Mont Serrat: o hospital que transforma o fim da vida em acolhimento e dignidade

Foto: Leonardo Rattes/Saúde GovBA
Em Salvador, na Bahia, um hospital público tem chamado atenção por mudar profundamente a forma como lidamos com o fim da vida. O Mont Serrat, inaugurado em janeiro de 2025, foi criado com um propósito muito especial: oferecer cuidados paliativos a pacientes com doenças graves, sem possibilidade de cura, dentro do Sistema Único de Saúde (SUS).
Localizado em um antigo casarão com vista para o mar, o hospital é o primeiro do país voltado exclusivamente para cuidados paliativos no SUS. Em vez de leitos de UTI ou equipamentos de reanimação, o que se encontra por lá são gestos de escuta, respeito e conforto. A missão do Mont Serrat não é prolongar a vida a qualquer custo, mas garantir que os últimos dias dos pacientes sejam vividos com dignidade, sem dor e cercados de afeto.
Um hospital que acolhe histórias, não só diagnósticos
São 70 leitos, todos destinados a pessoas em fase terminal. Cada paciente é acolhido como indivíduo — não apenas como alguém doente. Ao chegar, eles são convidados a compartilhar detalhes da vida: músicas favoritas, comidas que trazem boas memórias, histórias marcantes, times de futebol. Com isso, o cuidado vai além do físico — é também emocional, cultural e espiritual.
“Teve um paciente que se emocionou ao ver o mar da janela, lembrando os tempos em que trabalhava em faróis. Outro, que chegou muito debilitado, disse se sentir em casa pela primeira vez em muito tempo”, conta a médica Karoline Apolônia, que coordena os cuidados no hospital.
O que são os cuidados paliativos?
Cuidados paliativos são uma abordagem voltada para melhorar a qualidade de vida de pessoas com doenças que ameaçam a vida. O foco está no alívio da dor e do sofrimento, seja ele físico, emocional, social ou espiritual.
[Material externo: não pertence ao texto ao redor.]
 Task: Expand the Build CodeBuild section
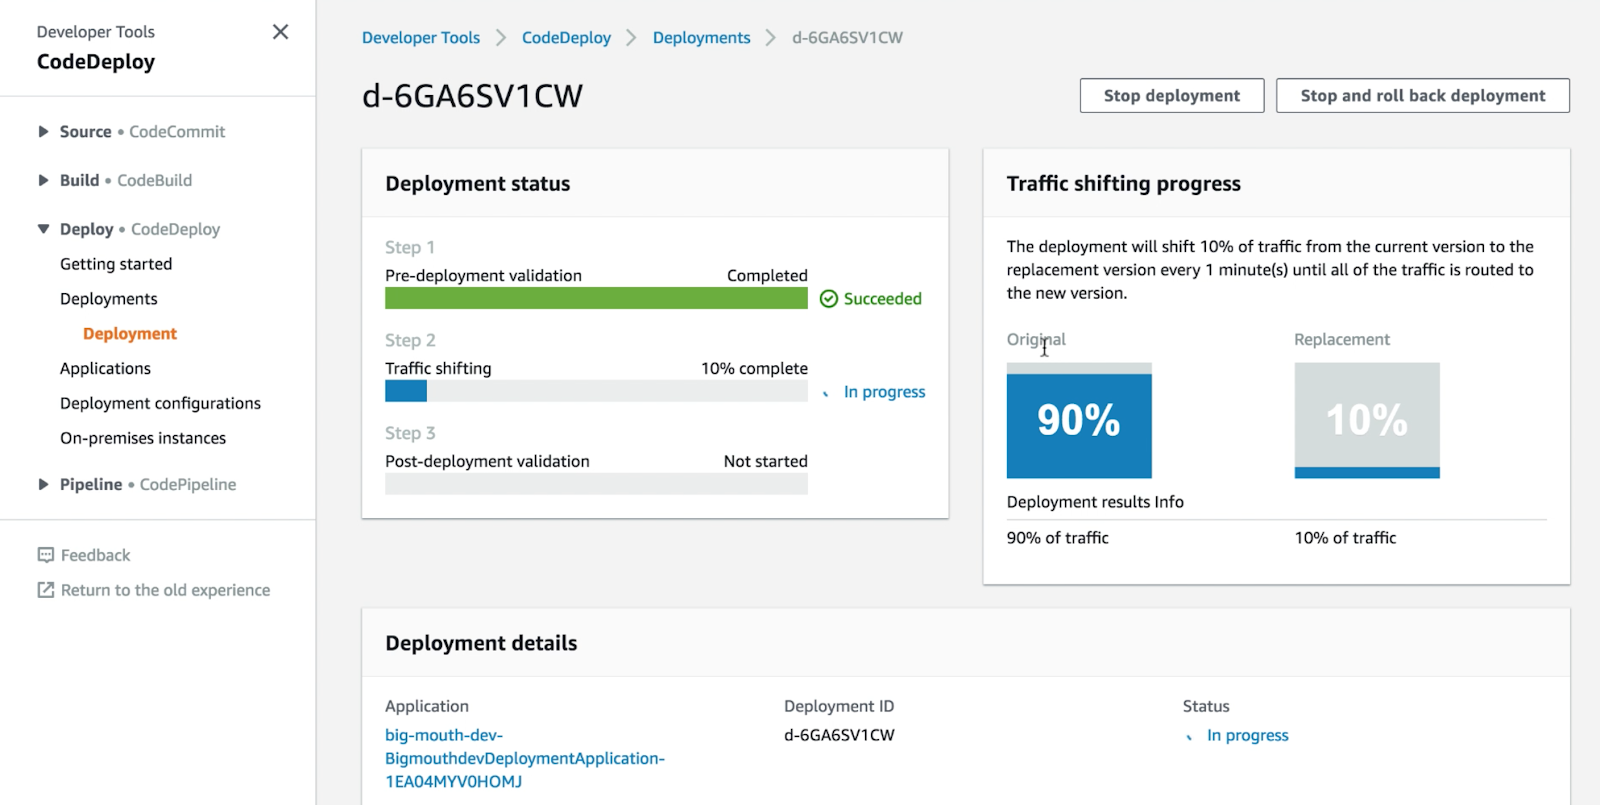coord(43,180)
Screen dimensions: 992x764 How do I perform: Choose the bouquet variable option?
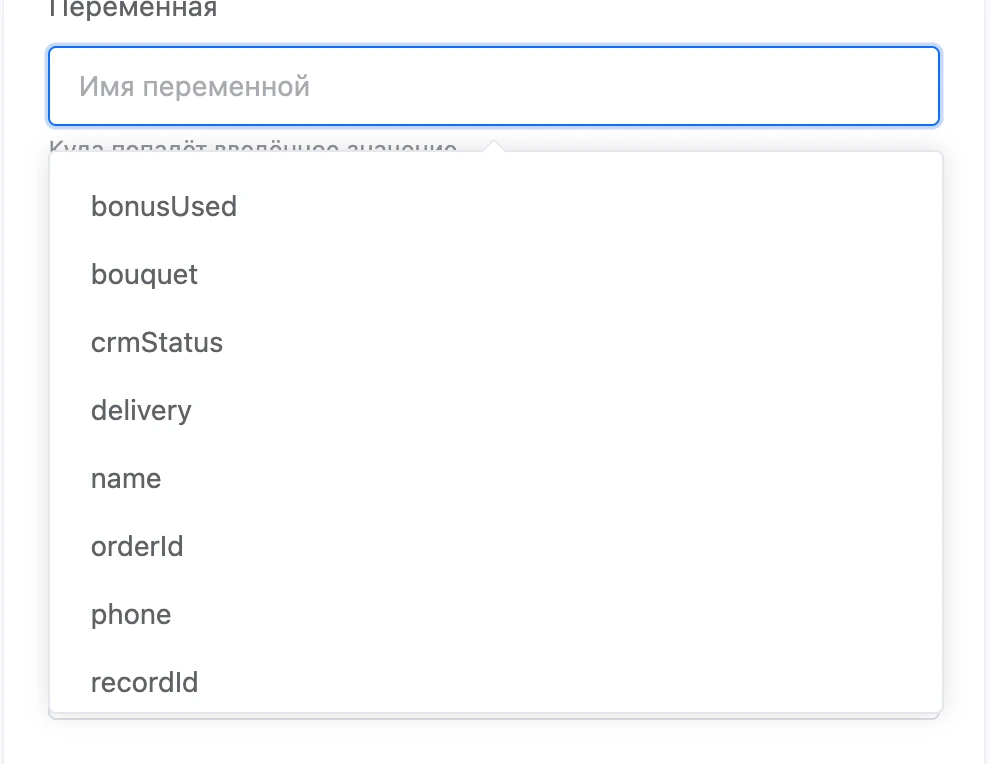coord(495,274)
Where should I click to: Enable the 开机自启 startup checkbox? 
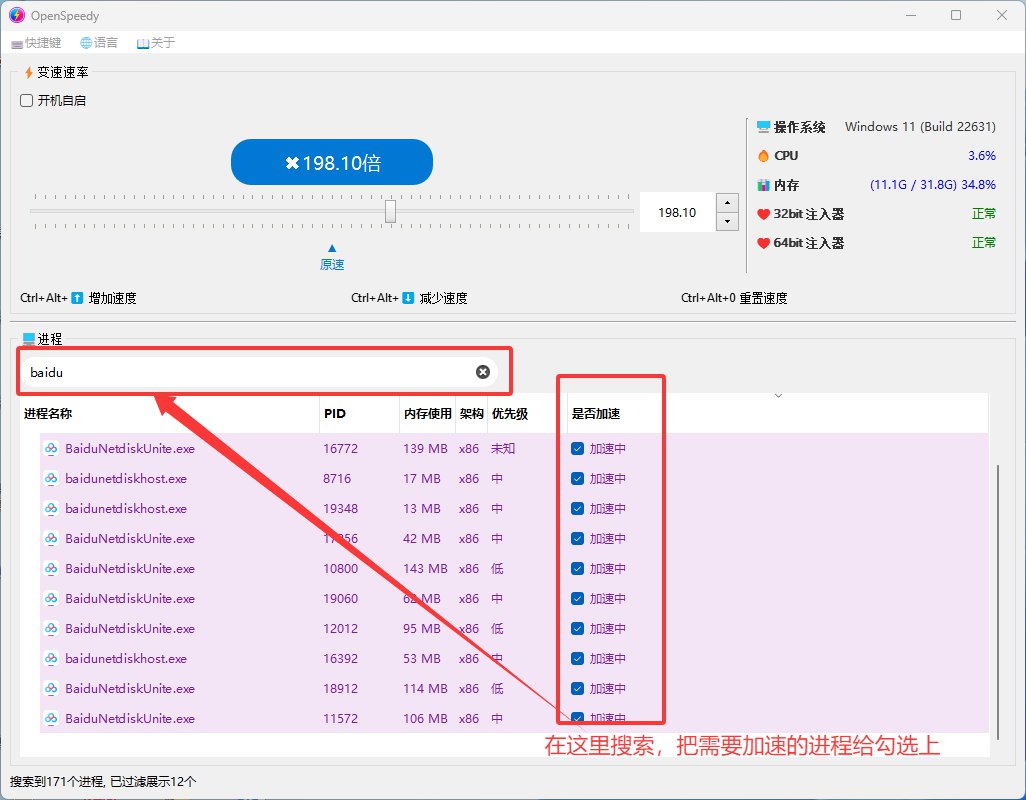tap(27, 101)
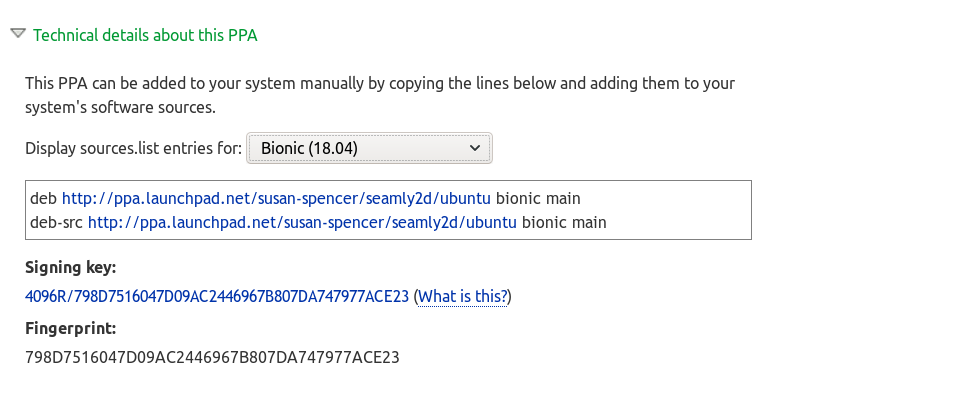964x396 pixels.
Task: Open the 4096R signing key link
Action: coord(217,297)
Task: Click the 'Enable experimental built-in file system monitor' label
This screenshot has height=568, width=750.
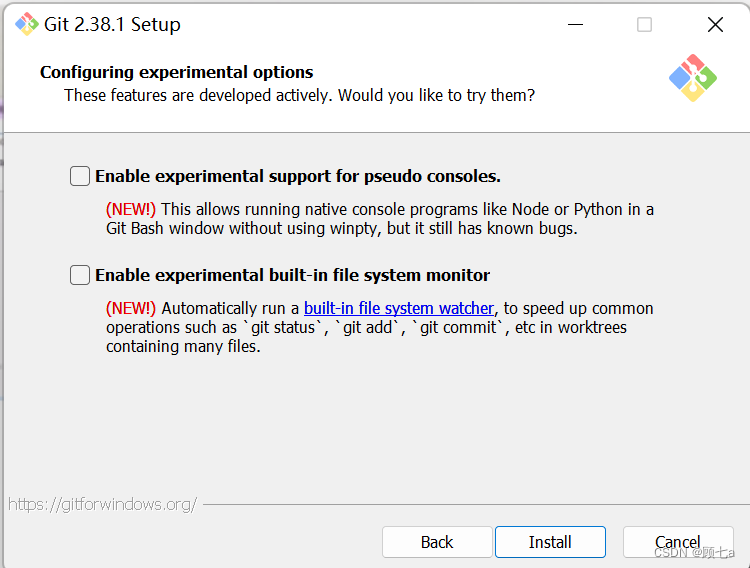Action: click(292, 275)
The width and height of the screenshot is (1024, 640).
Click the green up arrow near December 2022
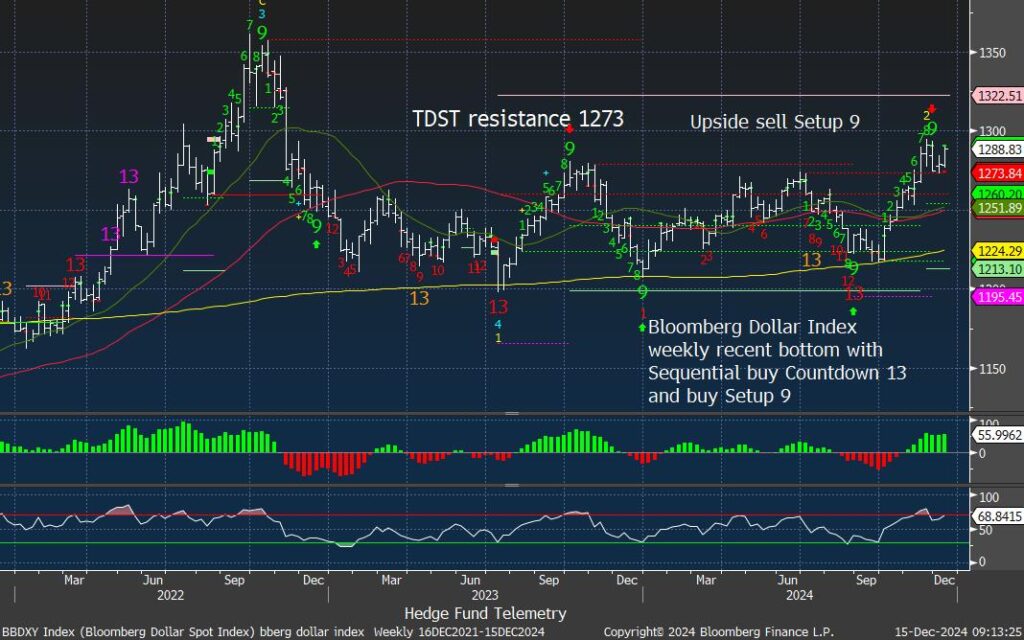click(x=317, y=243)
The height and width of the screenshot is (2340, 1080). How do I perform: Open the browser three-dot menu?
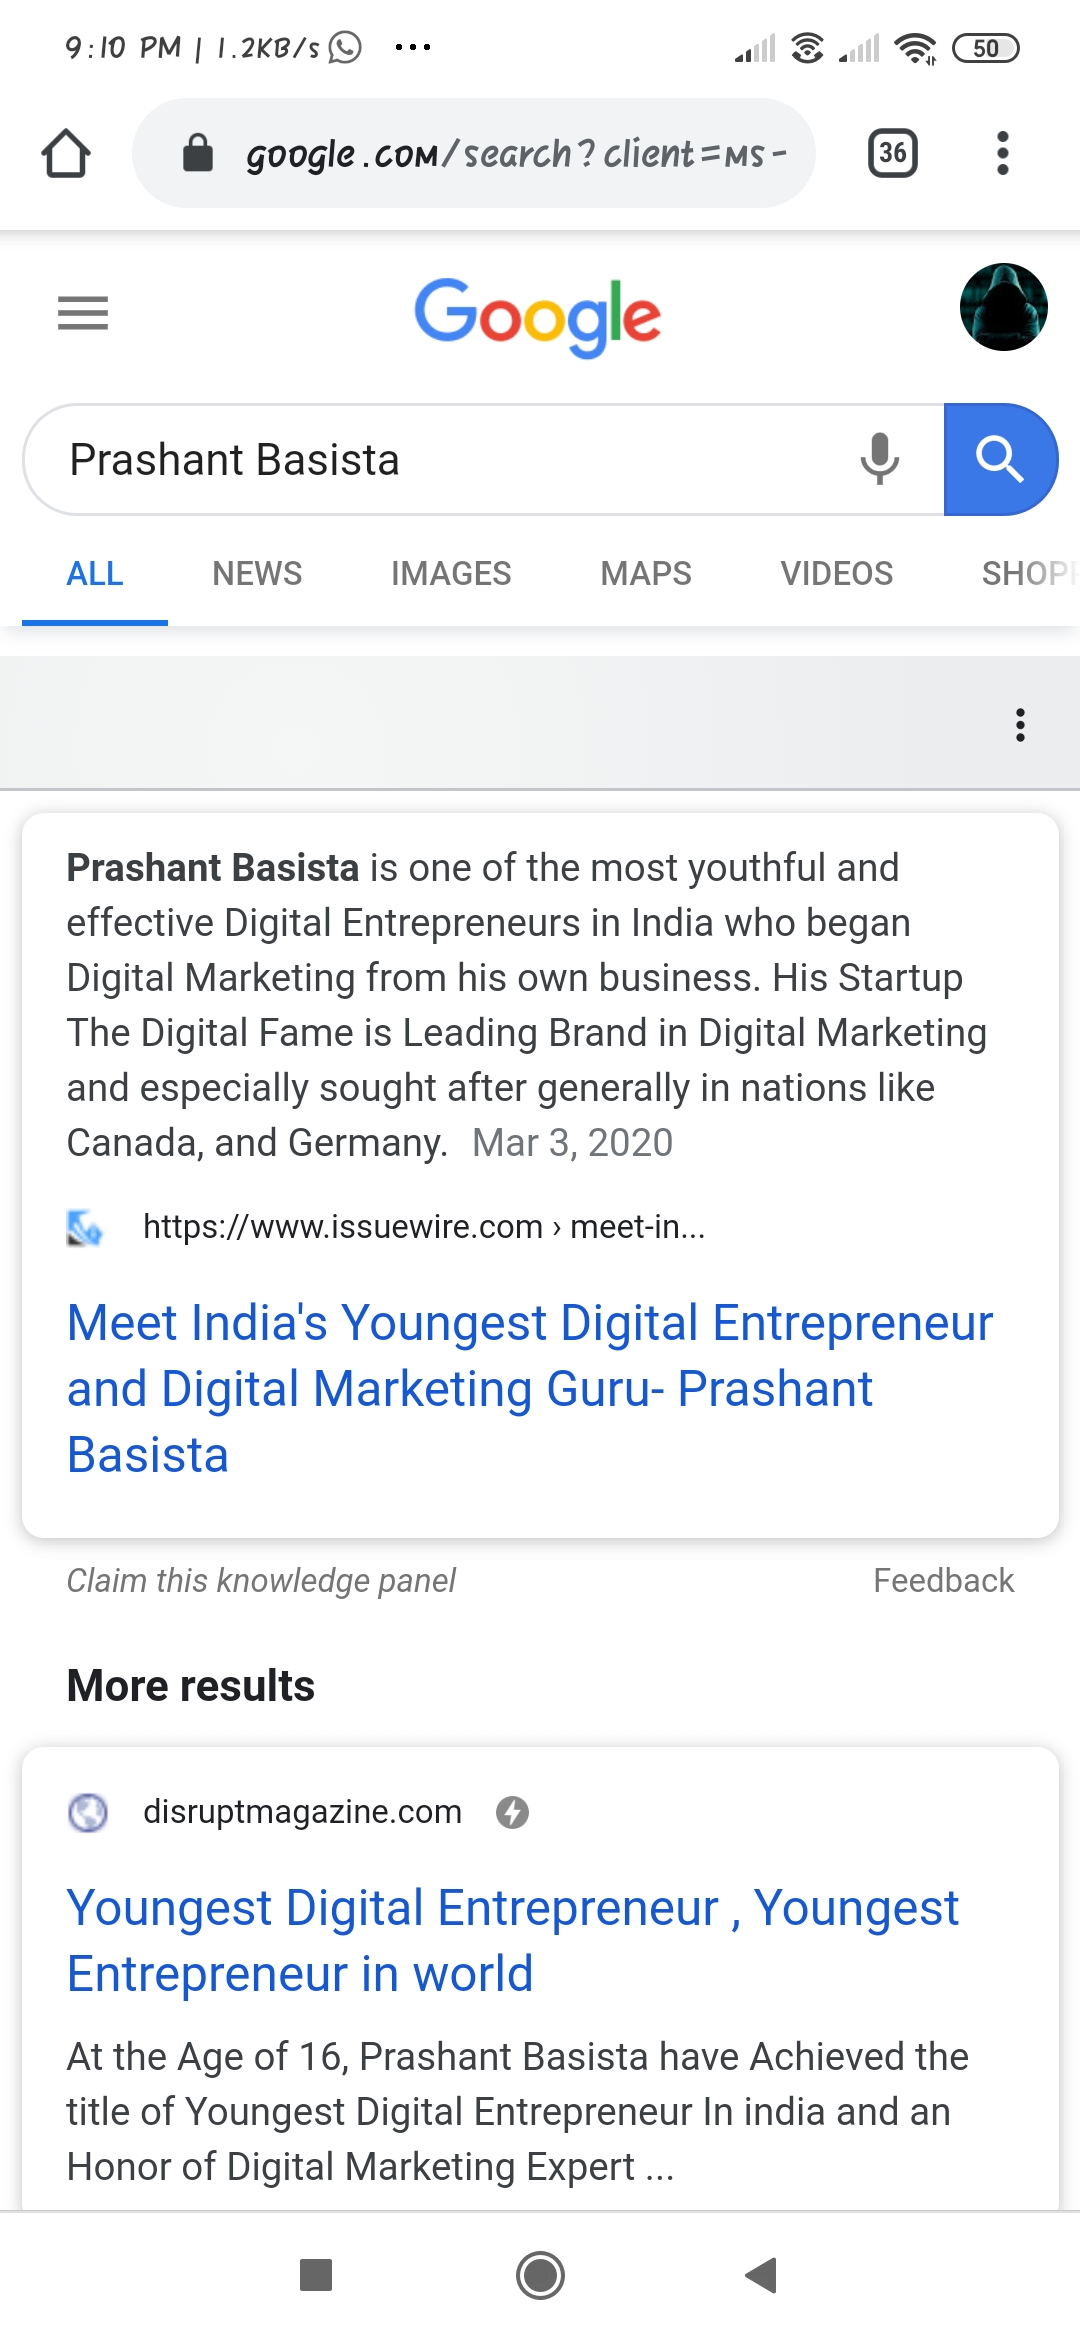1002,153
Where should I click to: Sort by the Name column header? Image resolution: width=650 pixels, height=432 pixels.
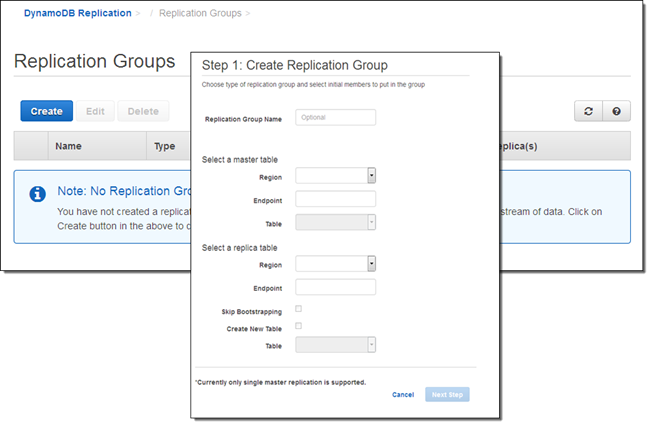(x=68, y=146)
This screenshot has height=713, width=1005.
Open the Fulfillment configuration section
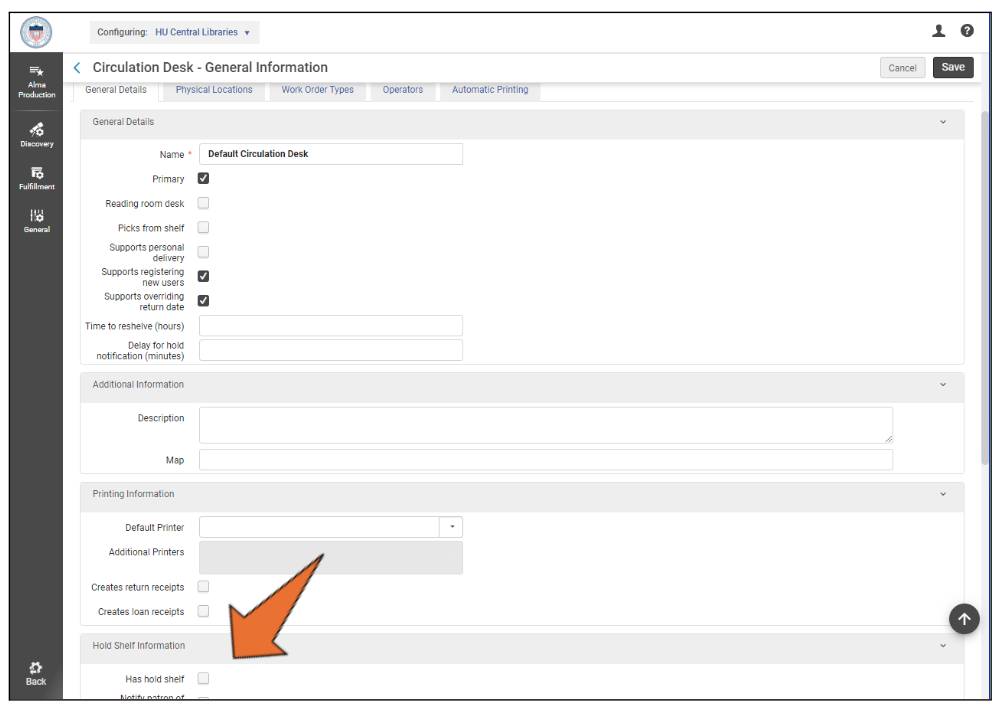pyautogui.click(x=36, y=177)
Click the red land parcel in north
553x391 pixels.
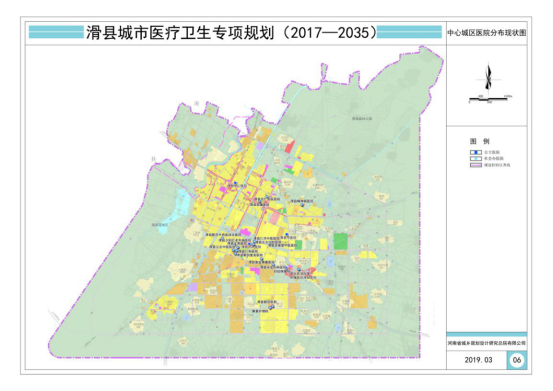290,147
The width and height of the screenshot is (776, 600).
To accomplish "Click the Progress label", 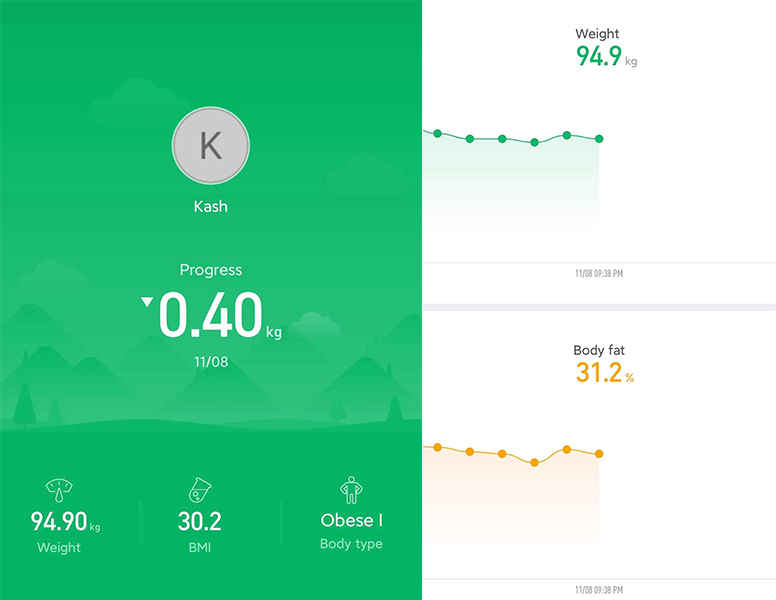I will [211, 270].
Diferente do que muitos pensam, não se trata de "desistir" do paciente, mas sim de oferecer um tipo de cuidado que respeita a finitude da vida e valoriza o tempo que ainda resta.
No Mont Serrat, uma equipe multidisciplinar — composta por médicos, enfermeiros, psicólogos, assistentes sociais, terapeutas ocupacionais, entre outros — atua de forma integrada para atender tanto o paciente quanto a família. Não há lugar para o tabu da morte. Em vez disso, há espaço para a escuta, para o silêncio, para as despedidas feitas com respeito e serenidade.
Ortotanásia: uma escolha ética e humana
O hospital não realiza eutanásia (ato de abreviar a vida de forma ativa), prática proibida no Brasil. O que se adota é a ortotanásia: permitir que a morte aconteça no tempo natural, sem prolongar artificialmente a vida com intervenções invasivas e dolorosas. Ao mesmo tempo, todos os sintomas — como dor, falta de ar ou angústia — são tratados com cuidado e conhecimento técnico.
“Ainda existe uma ideia equivocada de que cuidados paliativos significam deixar de cuidar. É justamente o contrário. A gente cuida de tudo que ainda importa: da dor, das emoções, das memórias, da presença da família. A vida é valorizada até o fim”, afirma Karoline.
Um modelo que pode inspirar o Brasil
A proposta do Mont Serrat tem sido reconhecida nacionalmente e pode servir como exemplo para outras cidades brasileiras. Em tempos em que a morte muitas vezes é vista como um fracasso da medicina, o hospital mostra que é possível criar um ambiente de paz, empatia e humanidade para quem está partindo.
Mais do que um hospital, o Mont Serrat é um lugar onde a vida é celebrada até o último instante.